**Required work:**
Answer with one number only: the count of lines below that hold the word "header".

-- Recorded information follows --

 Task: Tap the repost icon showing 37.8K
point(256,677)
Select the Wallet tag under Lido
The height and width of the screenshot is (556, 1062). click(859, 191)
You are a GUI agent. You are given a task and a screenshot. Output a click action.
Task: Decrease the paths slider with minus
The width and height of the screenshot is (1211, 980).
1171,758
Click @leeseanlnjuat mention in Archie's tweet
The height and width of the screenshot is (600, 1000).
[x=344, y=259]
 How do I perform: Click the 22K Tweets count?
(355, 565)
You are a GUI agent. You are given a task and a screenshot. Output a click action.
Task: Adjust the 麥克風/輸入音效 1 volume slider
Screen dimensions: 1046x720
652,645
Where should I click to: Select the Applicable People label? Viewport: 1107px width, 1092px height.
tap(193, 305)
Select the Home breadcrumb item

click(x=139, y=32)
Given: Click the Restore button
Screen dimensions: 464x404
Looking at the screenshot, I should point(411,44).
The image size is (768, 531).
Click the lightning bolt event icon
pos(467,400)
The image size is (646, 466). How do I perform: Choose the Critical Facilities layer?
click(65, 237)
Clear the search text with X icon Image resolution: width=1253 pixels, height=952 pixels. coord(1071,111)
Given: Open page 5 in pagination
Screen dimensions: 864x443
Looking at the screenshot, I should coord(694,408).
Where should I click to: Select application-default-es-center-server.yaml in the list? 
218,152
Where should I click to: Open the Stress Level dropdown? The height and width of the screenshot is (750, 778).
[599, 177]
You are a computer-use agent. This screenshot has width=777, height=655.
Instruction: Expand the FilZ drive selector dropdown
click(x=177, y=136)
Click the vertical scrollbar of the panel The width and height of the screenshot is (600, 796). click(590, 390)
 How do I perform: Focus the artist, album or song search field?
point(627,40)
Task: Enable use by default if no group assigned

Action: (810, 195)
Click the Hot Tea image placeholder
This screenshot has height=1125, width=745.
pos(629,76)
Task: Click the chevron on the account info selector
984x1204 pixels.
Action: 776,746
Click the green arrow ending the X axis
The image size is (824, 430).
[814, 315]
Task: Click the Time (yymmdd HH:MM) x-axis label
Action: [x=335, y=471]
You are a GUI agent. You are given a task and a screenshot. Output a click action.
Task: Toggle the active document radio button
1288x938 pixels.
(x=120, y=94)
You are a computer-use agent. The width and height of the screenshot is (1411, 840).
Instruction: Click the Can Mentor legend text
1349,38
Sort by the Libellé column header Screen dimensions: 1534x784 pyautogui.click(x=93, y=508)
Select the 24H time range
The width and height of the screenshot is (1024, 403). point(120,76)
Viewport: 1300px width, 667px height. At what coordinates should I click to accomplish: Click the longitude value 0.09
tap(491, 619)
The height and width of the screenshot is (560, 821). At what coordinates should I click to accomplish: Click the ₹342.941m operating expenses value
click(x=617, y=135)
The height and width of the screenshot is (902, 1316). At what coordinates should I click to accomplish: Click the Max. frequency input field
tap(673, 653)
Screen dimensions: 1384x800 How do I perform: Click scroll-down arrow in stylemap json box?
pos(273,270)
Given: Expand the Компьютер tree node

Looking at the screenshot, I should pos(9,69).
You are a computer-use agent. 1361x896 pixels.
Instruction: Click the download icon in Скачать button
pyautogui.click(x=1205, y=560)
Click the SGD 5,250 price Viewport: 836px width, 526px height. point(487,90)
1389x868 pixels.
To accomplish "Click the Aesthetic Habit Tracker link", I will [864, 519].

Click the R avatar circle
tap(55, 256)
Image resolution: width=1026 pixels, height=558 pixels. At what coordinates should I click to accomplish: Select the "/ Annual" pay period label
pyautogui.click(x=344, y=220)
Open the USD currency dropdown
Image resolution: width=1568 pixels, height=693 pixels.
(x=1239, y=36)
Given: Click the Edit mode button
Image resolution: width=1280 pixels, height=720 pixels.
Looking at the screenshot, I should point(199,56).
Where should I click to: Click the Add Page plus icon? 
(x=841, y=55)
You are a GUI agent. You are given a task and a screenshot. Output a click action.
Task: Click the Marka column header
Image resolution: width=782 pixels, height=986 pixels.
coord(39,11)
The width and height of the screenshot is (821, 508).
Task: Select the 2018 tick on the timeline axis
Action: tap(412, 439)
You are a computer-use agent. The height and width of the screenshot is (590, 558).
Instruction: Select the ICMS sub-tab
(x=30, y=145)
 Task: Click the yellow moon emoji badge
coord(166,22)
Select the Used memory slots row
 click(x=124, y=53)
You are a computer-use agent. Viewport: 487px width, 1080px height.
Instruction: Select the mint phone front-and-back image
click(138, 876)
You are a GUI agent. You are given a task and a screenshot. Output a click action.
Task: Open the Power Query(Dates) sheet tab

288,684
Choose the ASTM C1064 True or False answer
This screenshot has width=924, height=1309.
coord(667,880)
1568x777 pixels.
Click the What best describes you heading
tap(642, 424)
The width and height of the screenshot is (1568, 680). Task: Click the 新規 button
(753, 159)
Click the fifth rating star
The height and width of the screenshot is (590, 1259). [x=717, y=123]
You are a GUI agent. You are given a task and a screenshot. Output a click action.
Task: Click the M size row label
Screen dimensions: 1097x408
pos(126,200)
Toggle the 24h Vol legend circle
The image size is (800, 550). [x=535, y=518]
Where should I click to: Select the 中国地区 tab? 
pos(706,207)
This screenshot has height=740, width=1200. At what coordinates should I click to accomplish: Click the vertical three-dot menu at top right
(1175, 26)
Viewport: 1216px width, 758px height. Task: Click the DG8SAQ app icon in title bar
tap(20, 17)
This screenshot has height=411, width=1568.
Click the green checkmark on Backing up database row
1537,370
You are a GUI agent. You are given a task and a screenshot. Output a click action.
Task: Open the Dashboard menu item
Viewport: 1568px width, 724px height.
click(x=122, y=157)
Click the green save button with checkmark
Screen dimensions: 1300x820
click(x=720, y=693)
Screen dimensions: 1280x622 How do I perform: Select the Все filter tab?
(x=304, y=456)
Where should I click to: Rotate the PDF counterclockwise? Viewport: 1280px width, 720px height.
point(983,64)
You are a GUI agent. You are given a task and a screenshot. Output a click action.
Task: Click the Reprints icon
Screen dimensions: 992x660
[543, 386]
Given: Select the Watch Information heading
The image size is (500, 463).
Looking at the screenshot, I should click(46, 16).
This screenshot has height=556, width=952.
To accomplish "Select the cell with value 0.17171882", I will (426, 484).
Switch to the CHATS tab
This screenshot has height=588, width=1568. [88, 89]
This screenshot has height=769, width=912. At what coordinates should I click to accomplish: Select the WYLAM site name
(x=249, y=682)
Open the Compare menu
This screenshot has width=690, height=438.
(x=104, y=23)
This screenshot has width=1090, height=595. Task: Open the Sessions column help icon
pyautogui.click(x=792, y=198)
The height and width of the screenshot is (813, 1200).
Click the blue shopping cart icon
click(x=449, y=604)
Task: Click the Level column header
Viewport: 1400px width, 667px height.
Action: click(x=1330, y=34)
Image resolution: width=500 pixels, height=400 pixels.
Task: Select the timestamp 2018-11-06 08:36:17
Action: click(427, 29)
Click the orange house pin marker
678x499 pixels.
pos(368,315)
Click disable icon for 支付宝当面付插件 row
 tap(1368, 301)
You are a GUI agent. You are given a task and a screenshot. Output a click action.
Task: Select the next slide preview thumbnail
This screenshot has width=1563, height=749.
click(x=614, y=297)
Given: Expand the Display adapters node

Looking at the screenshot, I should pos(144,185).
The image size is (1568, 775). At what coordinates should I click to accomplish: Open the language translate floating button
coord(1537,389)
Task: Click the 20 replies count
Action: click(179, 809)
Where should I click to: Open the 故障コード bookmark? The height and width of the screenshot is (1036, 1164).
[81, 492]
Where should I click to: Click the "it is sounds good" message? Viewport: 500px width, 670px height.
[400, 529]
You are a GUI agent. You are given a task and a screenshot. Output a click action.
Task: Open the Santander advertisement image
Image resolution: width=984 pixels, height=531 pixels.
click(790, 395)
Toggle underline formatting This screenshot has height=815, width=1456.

-- Recorded information concluded --

**Response box:**
3